Il primo ricordo è ancorato alla collina di immondizia che Giacomo Diana, gestore di discariche e uomo al soldo del clan La Torre, aveva fatto crescere nello spazio di un mese tra Cancello Arnone e Castelvolturno. Ai piedi di quel mostro sorvolato da migliaia di gabbiani  c’era la carcassa di una bufala, monumento alla morte prossima ventura di quel pezzo di litorale. Fu allora che conobbi Cipriano Chianese, l’inventore delle ecomafie. Si presentò in redazione esibendo il suo titolo di avvocato e proponendosi come l’uomo della legalità. Mi accompagnò a visitare la sua discarica, che allora si chiamava Setri e che poi diventò Resit, vantandone l’alta qualità a dispetto di quella vicina, che apparteneva a Gaetano Vassallo. A me sembrarono uguali, due bocche smisurate che fagocitavano gli scarti di case e di fabbriche, migliaia di tonnellate di carta, rifiuti organici, scarti di cucina, vecchie suppellettili e chissà cos’altro ancora. Fece un errore, Chianese. Un errore grave. Mi invitò a pranzo alla Lanterna, un ristorante che alla cronista di nera diceva anche troppo e che rivelò poi il luogo delle riunioni di affari tra l’avvocato, i camorristi, i soci massoni con i quali  trattava lo smaltimento dei rifiuti industriali. Credo che fosse il 1989, lo stesso anno di nascita di Ecololgia 89, la società dei capiclan casalesi creata apposta per spartire tra le fazioni Schiavone, Bidognetti e Iovine i lautissimi guadagni del traffico di scorie velenose.

Si scoprì tutto qualche anno dopo, quando un tal Nunzio Perrella iniziò a collaborare con la giustizia e i carabinieri di Napoli disvelarono i primi intrecci tra camorra, politica e massoneria all’ombra dei rifiuti. Furono documentati i rapporti tra l’uomo di fiducia di Bidognetti, Gaetano Cerci, e il capo della P2 Licio Gelli. Si scoprì il ruolo di Chianese e poi quello di Vassallo. Si accertarono tangenti e coperture politiche. Era il 1992. Si arrivò alla sentenza di primo grado ma l’inchiesta fu uccisa dalla prescrizione. Per molti anni ancora Chianese e Vassallo saranno poi gli strateghi della malagestione dei rifiuti in Campania, i registi dell’eterna emergenza, i rastrellatori di centinaia di milioni di euro messi a disposizione da Regione e Governo fino al 2009. Erano uomini della camorra con solidi legami con gli apparati di sicurezza, anche questi documentati dalle indagini. Quelli di Chianese durati fino al suo arresto, a gennaio del 2006.

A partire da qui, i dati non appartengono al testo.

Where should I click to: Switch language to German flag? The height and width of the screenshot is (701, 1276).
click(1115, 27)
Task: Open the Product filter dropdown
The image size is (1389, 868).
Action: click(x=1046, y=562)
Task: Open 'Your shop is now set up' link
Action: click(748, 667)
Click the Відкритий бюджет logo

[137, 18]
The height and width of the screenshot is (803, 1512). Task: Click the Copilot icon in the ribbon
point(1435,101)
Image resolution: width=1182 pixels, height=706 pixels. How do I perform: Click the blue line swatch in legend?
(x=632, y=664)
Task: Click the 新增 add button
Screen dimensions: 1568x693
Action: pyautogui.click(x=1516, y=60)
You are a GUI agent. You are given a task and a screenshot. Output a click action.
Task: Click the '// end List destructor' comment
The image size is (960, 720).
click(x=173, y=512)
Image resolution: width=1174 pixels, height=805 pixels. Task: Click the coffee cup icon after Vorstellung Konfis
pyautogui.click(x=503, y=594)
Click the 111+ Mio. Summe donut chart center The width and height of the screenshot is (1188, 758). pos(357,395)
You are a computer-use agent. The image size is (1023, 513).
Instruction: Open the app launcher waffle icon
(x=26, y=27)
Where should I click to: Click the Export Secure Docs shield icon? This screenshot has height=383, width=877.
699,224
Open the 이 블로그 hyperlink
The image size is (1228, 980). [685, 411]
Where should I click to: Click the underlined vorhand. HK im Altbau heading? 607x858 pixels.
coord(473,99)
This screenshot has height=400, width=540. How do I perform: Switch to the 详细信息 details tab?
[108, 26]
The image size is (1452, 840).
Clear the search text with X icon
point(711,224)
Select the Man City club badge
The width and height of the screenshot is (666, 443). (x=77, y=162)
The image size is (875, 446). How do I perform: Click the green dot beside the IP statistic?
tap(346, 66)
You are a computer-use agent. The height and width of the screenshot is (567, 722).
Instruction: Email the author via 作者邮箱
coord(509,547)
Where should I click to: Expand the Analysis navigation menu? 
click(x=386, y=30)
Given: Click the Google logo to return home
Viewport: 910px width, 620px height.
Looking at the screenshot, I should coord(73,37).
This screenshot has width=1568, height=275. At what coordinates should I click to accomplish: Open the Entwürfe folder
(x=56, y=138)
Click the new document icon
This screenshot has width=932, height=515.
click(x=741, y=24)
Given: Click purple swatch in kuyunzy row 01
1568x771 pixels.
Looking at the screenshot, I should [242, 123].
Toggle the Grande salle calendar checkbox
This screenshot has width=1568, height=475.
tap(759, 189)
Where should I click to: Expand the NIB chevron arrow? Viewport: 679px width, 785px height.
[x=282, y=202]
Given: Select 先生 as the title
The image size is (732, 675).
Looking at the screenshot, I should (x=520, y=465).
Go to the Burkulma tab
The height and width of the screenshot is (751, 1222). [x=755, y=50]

Ma qualcuno ha mantenuto quei contatti se poi uomini dei Servizi hanno potuto gestire la trattativa con il potentissimo capoclan casalese Michele Zagaria, rimasto latitante per sedici anni, che ha assicurato la pace sociale – e cioè il silenzio degli abitanti dei territori trasformati in discarica – in cambio di subappalti e di una sorta di  salvacondotto. Durante l’ultima emergenza, quella iniziata nel 2007 e finita nel 2009, lui o un suo rappresentante (un fratello?) ha incontrato in almeno due occasioni uomini degli apparati di sicurezza e delegati del Commissario straordinario. Due interrogazioni parlamentari presentate nel 2010 su questo tema sono ancora in attesa di risposta.